Some findings are more common for large pharma and some for small pharma and generic companies.

Responding to the FDA form 483:
Appropriate and complete response to form 483 is crucial. Following an inspection, the FDA will issue a form 483 listing its findings. The company usually has 15 days to respond. It’s advisable to use the following best practices while responding to form 483:

  • Address each observation separately
  • Acknowledge the problem
  • Demonstrate an understanding of the problem
  • Evaluate the impact and determine the cause
  • Describe correction and preventative actions
  • If feasible, correct violations and notify in 483 response
  • If possible, provide evidence of these actions, e.g. SOP, protocol, missing reports etc.

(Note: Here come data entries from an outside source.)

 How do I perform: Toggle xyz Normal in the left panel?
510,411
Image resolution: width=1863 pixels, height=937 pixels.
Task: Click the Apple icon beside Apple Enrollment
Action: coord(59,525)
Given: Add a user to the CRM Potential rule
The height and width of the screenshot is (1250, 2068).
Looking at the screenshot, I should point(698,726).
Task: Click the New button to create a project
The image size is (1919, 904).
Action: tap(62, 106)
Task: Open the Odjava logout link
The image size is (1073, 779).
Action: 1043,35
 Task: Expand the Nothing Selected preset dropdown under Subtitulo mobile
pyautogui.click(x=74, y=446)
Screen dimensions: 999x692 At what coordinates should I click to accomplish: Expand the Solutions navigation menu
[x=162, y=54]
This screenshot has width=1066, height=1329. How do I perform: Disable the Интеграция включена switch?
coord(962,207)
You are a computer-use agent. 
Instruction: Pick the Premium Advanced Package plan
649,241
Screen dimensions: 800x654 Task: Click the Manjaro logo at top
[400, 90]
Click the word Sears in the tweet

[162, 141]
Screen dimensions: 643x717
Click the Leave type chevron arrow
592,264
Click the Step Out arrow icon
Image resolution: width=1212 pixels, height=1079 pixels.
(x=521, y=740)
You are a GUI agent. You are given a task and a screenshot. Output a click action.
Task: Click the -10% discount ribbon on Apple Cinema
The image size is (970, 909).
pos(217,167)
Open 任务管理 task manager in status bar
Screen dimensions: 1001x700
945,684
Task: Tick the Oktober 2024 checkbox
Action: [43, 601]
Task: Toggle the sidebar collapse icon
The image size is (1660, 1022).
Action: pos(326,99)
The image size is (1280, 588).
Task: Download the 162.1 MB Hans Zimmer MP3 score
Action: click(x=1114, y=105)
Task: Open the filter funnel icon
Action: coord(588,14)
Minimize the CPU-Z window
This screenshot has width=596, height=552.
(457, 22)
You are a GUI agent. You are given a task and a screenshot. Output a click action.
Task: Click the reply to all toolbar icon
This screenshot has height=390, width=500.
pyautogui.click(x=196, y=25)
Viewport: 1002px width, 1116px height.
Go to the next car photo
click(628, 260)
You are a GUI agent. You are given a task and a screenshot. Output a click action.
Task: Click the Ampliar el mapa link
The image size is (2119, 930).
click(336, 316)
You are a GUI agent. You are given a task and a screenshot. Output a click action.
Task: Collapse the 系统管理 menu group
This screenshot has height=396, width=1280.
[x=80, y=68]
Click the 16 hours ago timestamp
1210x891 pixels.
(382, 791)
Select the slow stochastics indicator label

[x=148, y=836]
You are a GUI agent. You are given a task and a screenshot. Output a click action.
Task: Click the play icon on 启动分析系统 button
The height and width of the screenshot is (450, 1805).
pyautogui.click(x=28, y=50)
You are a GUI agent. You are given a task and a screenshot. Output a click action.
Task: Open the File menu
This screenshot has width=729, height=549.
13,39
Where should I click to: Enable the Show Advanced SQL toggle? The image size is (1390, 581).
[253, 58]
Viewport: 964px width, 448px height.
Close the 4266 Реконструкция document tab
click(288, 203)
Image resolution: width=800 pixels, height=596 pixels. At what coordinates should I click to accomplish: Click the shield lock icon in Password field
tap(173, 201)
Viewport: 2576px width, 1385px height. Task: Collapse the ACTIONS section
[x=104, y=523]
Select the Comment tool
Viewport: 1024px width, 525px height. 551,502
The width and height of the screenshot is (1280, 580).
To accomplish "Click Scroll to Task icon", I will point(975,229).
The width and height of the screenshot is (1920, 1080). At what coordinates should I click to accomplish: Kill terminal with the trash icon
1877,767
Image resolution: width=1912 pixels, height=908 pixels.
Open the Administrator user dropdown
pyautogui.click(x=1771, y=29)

The panel discussion in the webinar and the subsequent Q&A focused on the following questions, and the panelists’ and participants’ experiences and views on these aspects:

  • Why are violations most often identified for 15 Day Reports, PADERs, and SOPs?
  • Best practices for responding to FDA Form 483
  • Can an FDA warning letter trigger additional activities from regulators?
  • What methods should be employed within the company to ensure PV compliance?
  • What are the best procedures to obtain internal support for ensuring PV compliance?
  • Do small and large pharma companies have different challenges?
  • How can the PV group improve collaboration within the company for optimal results?

Conclusion:
Most often when the FDA writes a warning letter, they have to document the compliance against a particular regulation. It’s rare to see a general comment implicating a wide range of things. They will always identify the regulation that has been violated. Thus the most common findings from warning letters mostly related to PV fundamentals such as 15 day reports, PADER issues and SOPs.

Repeat findings and poor responses to the form 483 increase the risk of a warning letter drastically and there are serious consequences for failure to correct the issues identified in the warning letter.